# [About this exercise]
Once you have read the records below, report how many lines contain the word "agent", and give nothing besides that number.

# [Records shown]

☆ ☆ ☆

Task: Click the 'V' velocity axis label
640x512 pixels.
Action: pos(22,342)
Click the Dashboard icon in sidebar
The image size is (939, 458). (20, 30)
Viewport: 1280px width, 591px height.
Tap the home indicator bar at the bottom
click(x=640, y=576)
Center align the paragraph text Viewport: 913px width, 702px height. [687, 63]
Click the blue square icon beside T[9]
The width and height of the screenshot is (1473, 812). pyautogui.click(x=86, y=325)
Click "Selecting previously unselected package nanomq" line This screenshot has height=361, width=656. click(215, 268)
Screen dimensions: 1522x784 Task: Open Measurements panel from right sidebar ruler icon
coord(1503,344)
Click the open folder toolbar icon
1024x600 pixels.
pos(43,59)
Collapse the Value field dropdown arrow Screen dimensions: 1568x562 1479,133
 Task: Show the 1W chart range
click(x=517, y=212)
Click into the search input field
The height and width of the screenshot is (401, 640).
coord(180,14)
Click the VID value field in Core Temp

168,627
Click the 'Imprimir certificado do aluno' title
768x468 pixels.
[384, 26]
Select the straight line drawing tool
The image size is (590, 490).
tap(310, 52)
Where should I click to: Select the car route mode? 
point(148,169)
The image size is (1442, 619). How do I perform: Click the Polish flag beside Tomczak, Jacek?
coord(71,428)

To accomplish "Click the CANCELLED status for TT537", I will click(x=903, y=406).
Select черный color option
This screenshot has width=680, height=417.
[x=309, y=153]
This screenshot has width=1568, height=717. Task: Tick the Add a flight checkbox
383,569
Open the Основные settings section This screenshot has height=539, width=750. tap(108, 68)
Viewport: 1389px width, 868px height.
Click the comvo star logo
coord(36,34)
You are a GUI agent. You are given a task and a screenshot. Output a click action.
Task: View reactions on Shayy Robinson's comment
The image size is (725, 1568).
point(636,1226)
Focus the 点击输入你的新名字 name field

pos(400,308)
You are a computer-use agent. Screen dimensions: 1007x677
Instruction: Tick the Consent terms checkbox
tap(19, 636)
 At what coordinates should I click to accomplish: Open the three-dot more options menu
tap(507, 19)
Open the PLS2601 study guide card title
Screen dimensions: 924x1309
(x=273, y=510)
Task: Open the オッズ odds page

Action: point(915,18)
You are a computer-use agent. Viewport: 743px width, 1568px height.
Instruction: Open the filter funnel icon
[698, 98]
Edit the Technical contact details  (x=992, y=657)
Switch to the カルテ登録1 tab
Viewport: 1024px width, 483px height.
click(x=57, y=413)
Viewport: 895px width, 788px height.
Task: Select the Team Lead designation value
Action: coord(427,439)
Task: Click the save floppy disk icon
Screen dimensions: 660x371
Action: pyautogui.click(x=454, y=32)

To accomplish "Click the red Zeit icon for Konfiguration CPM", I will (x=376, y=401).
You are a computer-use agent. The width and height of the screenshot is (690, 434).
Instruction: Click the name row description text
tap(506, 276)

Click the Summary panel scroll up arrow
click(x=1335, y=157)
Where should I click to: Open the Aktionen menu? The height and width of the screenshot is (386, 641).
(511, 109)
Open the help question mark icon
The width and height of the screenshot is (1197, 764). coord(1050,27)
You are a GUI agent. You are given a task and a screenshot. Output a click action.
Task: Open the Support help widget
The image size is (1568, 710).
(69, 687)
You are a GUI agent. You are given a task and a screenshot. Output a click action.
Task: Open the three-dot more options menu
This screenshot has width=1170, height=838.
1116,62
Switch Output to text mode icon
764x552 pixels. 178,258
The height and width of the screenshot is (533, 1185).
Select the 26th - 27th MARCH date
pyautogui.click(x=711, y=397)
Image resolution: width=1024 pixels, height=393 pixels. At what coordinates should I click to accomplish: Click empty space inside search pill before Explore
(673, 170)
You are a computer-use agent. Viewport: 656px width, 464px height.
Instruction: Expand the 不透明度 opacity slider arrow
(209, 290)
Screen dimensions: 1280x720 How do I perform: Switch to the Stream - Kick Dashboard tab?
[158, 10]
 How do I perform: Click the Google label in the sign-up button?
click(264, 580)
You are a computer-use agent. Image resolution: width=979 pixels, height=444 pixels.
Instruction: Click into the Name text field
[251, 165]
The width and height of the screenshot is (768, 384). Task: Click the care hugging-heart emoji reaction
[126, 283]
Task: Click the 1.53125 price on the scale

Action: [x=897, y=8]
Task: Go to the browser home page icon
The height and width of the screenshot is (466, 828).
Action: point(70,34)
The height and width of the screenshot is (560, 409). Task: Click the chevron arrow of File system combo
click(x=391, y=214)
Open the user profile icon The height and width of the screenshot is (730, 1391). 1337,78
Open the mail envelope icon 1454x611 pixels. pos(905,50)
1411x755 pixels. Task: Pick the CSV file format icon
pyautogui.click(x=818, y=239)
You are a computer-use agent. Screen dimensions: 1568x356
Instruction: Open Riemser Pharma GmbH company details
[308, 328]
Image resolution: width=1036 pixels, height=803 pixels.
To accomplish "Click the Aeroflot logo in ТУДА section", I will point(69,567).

☆ ☆ ☆

# [Reply]
9